The cover focus of this month's issue of Cataract & Refractive Surgery Today addresses a concept fundamental to each ophthalmic organization's present and future success. For surgical practices of any size to fulfill their purpose, those responsible for the business model must be able to correlate the caregiving goals of the physicians with a responsible financial plan. Administrators, therefore, have a major duty in monitoring a practice's business integrity both on a daily basis and for the long term.

We interviewed administrators from several practices across the country to learn how they successfully conjoin patient care with business acumen. The featured practices vary in size from a statewide presence to a single clinic with a subspecialty/boutique focus, and each has approached the business side of service provision differently, yet effectively. Of course, time and space could never allow us to highlight every noteworthy practice in our profession, but we have strived to include some from which others might learn a trick or two.

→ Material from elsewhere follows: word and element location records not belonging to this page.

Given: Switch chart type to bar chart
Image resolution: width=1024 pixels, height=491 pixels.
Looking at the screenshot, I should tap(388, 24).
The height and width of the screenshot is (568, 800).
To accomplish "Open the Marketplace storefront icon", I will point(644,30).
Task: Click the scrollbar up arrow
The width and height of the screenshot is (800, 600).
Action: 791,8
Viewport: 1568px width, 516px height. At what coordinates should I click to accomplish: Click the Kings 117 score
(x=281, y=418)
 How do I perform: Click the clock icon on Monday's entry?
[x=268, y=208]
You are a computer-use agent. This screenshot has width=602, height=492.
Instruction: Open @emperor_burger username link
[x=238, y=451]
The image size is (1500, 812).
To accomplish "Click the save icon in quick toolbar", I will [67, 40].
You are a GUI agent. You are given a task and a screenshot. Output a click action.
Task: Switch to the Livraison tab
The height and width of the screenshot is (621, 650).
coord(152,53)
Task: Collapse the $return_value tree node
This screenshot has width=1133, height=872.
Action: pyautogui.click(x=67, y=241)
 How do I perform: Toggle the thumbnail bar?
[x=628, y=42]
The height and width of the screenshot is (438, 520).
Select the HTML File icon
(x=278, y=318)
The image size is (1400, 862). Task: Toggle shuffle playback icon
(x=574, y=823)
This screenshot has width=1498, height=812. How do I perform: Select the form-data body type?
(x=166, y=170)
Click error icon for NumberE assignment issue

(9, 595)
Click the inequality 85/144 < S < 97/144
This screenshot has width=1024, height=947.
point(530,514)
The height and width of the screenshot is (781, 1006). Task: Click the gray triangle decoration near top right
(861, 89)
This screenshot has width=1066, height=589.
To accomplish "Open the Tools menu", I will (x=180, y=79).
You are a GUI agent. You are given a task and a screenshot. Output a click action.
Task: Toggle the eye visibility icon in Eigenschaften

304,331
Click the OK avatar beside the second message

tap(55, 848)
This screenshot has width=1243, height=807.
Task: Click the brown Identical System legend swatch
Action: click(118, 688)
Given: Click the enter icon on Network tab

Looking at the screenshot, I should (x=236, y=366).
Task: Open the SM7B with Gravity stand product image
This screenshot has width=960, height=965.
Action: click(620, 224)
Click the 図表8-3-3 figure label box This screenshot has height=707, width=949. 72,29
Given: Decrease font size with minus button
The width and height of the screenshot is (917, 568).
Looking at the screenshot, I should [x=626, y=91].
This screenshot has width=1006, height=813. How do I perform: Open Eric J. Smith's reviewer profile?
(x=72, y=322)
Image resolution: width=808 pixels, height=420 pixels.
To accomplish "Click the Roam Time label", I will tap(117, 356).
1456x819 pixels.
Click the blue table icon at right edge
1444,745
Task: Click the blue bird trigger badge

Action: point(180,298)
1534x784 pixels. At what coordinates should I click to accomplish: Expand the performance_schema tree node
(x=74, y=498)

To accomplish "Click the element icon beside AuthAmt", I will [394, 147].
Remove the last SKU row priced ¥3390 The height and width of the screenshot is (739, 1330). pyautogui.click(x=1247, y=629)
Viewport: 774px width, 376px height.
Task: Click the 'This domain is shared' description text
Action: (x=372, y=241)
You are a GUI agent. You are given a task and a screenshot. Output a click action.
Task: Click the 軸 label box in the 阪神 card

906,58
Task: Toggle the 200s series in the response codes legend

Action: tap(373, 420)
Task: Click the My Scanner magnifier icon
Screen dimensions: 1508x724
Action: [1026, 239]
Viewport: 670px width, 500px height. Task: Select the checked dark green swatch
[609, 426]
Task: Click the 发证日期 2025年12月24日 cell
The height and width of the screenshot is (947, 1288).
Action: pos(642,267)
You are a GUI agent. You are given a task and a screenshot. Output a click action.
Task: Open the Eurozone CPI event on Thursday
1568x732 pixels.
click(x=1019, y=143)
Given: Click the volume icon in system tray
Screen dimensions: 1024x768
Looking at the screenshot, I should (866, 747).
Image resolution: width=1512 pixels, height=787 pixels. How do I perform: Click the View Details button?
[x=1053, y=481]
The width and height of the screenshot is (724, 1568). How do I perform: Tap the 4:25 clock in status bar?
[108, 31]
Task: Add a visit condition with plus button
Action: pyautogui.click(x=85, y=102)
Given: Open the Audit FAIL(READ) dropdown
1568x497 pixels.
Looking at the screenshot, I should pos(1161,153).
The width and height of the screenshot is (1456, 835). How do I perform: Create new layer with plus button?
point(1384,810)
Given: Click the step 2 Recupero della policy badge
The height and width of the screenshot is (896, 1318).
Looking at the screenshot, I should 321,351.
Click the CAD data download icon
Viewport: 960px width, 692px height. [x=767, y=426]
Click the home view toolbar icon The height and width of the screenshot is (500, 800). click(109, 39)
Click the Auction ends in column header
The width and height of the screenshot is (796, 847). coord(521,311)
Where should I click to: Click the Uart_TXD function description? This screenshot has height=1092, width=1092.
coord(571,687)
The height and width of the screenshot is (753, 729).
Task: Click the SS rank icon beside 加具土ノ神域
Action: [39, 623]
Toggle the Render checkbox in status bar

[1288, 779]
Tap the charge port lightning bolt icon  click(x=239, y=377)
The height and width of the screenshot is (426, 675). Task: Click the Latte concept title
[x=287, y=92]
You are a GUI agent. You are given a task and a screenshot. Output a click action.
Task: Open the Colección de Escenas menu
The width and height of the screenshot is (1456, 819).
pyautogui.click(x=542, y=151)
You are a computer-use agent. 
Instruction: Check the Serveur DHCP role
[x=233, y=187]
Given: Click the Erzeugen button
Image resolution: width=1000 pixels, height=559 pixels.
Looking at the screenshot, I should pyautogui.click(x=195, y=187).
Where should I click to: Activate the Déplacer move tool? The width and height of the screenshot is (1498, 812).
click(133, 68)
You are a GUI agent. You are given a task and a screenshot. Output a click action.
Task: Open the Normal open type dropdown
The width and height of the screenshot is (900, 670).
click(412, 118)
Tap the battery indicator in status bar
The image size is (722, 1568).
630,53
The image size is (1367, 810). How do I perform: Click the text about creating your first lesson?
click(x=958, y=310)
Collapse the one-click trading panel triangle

One notable exclusion from our group is a physician practice management corporation (PPMC) practice. I can recall completing my fellowship with but one item in my employment contract: my right of first refusal if the practice I joined decided to go the route of a PPMC. This business model may have made sense from an investment standpoint in the 1980s, but certainly not in 1995. This practice model, unfortunately, still exists. I recently returned from Australia, where I trembled to learn that a PPMC phenomenon is just beginning on that continent. Our Australian colleagues are being tempted with the same prescription that American PPMCs offered: the lure of multiples on their initial equity investment, losing half their vacation time yet working twice as hard, and being promised that, once the corporate venture goes public, they will be on easy street.

I am hopeful that this edition of CRSToday will allow our readers to assess their own business plans and perhaps take something away from the ideas elucidated by the authors herein. After all, strengthening our practices on the business side will only improve our offerings on the service side. By better understanding our business approach to practice, we can provide more enduring care and committment to our communities.